According to the Concord Monitor, the subcommittee that is studying SB 193, the universal voucher bill that establishes “educational freedom savings accounts” in New Hampshire, still has some major details to iron out:
On Wednesday, four months before the full Legislature reconvenes, representatives on the subcommittee sidestepped the political firestorm, tinkering instead with the present draft around the edges. They removed from eligibility children who are currently home-schooled and do not receive adequacy funding, and they added trade and career schools to the list of qualified institutions to receive money.
But addressing the management of the funds themselves, legislators said more work is needed to ensure oversight.

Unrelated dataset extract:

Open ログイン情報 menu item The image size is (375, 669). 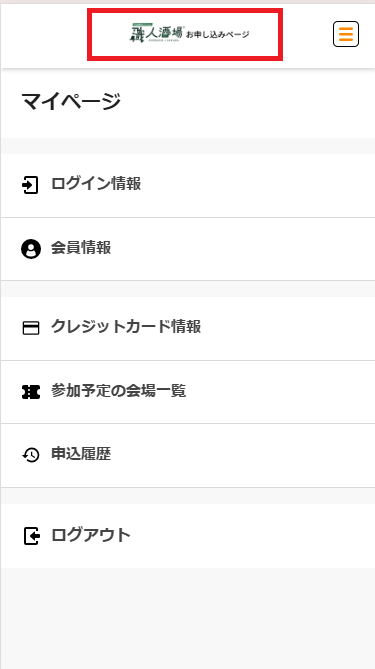point(188,186)
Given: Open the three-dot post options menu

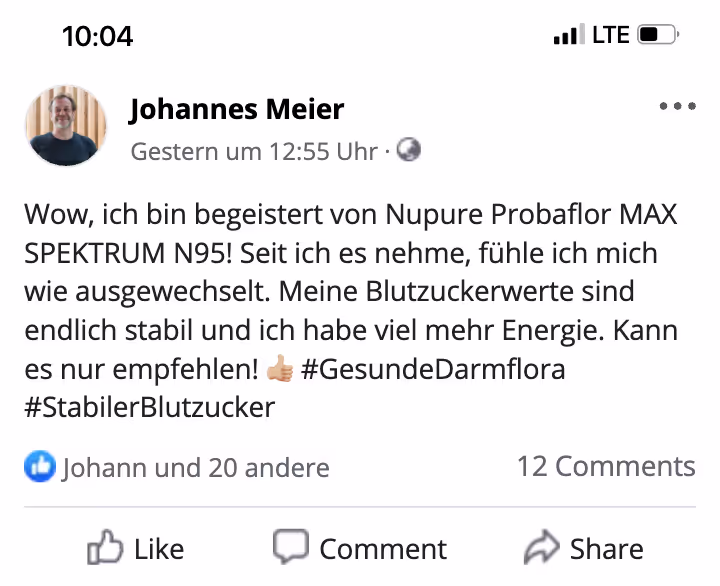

In pointed questioning, Myler raised doubts over whether taxpayer money should be trusted with private organizations holding sway over educational outcomes.
“I’m concerned about our fiduciary responsibility as a Legislature,” Myler said.
“Where’s the responsibility to make sure the funds are in fact being utilized with the legislative intent here?” asked Mel Myler, D-Contoocook, noting that “there would be tighter control” if the program were administered in the Department of Education.
Myler questioned whether provisions should be included to protect those leaving public schools for private ones from being discriminated against for disabilities. Wolf said that the broadened choice afforded by the bill would offset difficulties gaining admission at any particular school.
And committee chairman Rick Ladd, R-Grafton, broached another thorny topic: whether the bill’s implicit inclusion of religious education institutions – which some say could breach separation of church and state – can pass constitutional muster. A report released Wednesday by the right-leaning Josiah Bartlett Center for Public Policy determined that the present draft of SB 193 would hold up against legal challenge. Ladd passed out copies of the report, conducted in conjunction with the Institute for Justice, at the hearing.
But speaking after the hearing – months ahead of what could be a fiery floor fight if the bill makes it through committee – Ladd said many options remain to be explored in future hearings, including whether to include religious schools, to add caps on departures from individual schools to prevent a plummet in enrollment, and to establish a poverty level governing eligibility for the program.
“As it stands right now, (the bill) hasn’t been developed as thoroughly as it needs to be developed,” he said.